- _EXCERPTED DATA_:
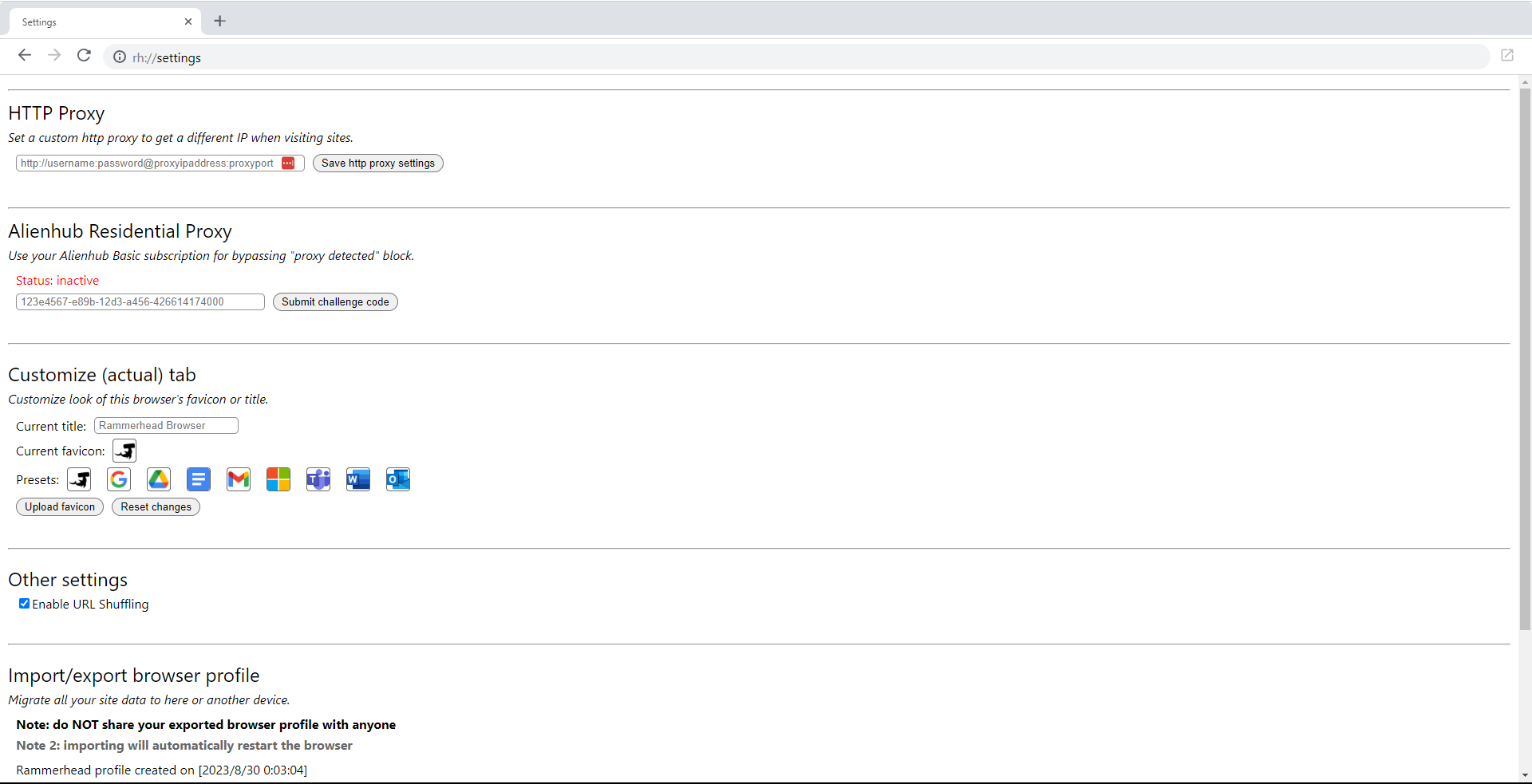The image size is (1532, 784).
Task: Open a new tab with plus button
Action: (x=220, y=21)
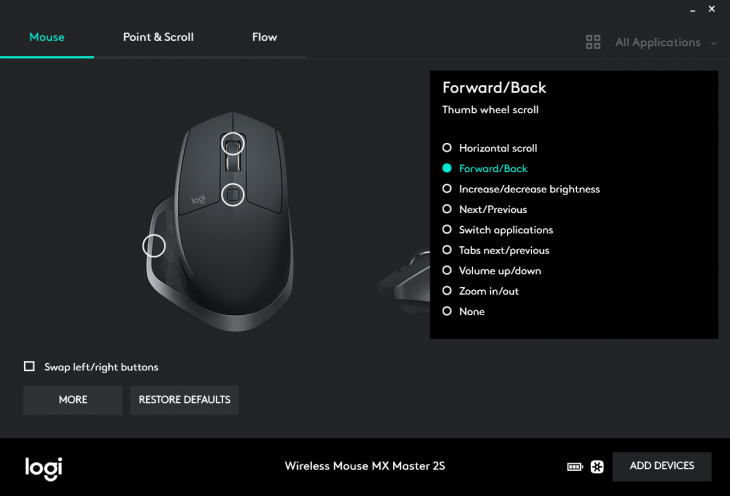Click the ADD DEVICES button

[662, 466]
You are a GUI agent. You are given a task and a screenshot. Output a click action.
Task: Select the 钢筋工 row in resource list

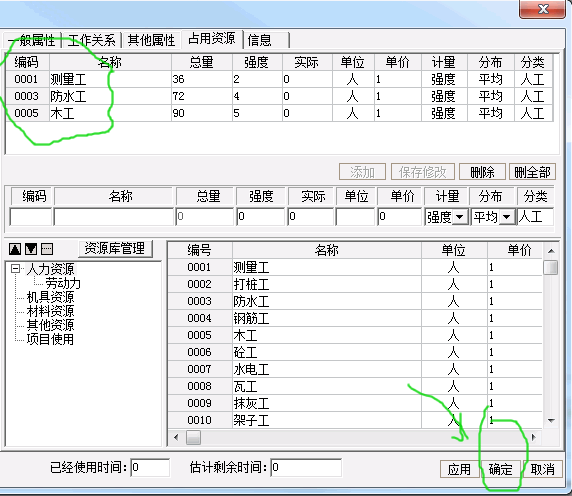pos(355,318)
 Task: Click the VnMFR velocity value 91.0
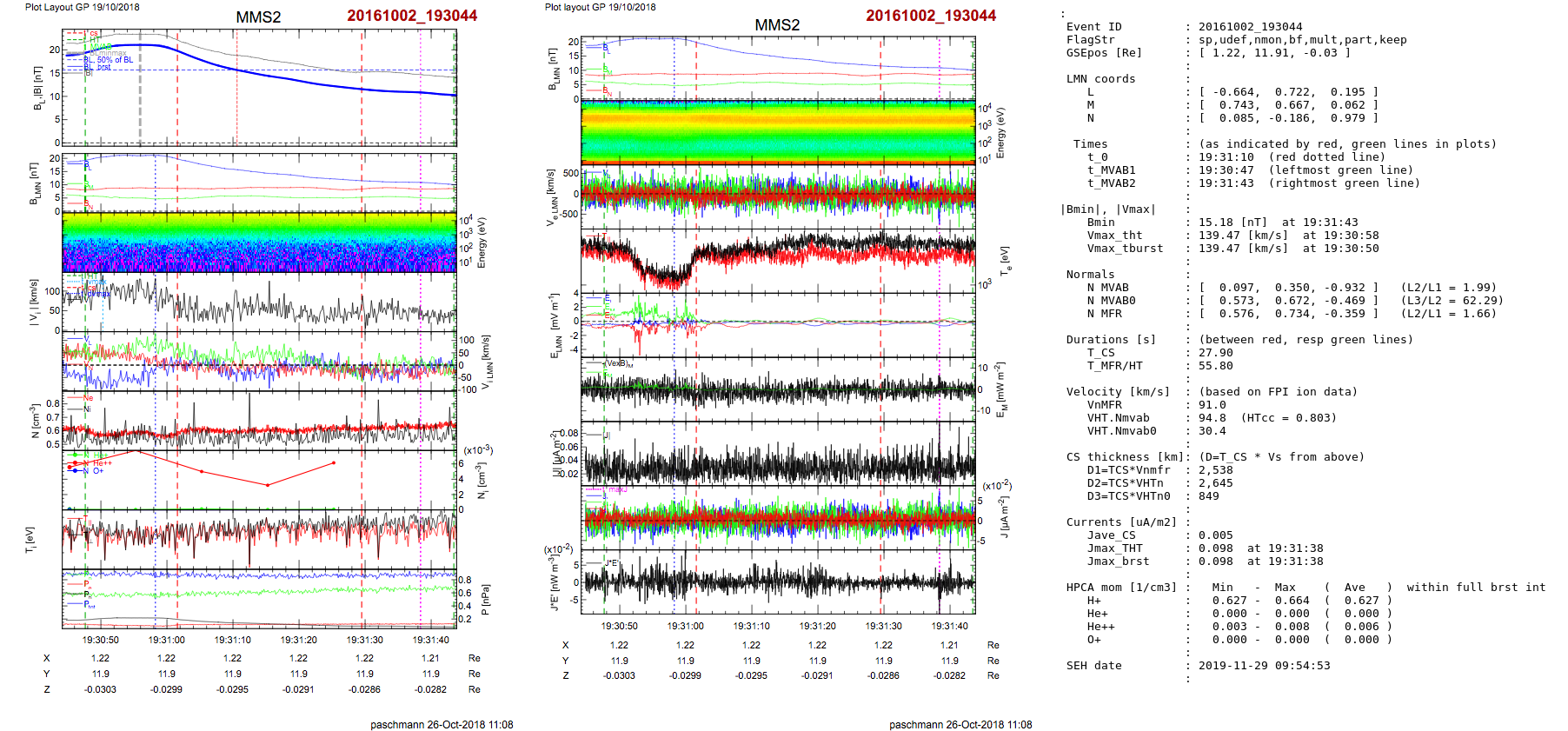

- _WORK REQUEST_: Begin at the line containing "You are a GUI" and write out every line to the end of the data exactly. Skip the pictures.

- _RESPONSE BELOW_:
You are a GUI agent. You are given a task and a screenshot. Output a click action.
Task: Select the 钢筋工 row in resource list

pos(355,318)
 Task: Click the VnMFR velocity value 91.0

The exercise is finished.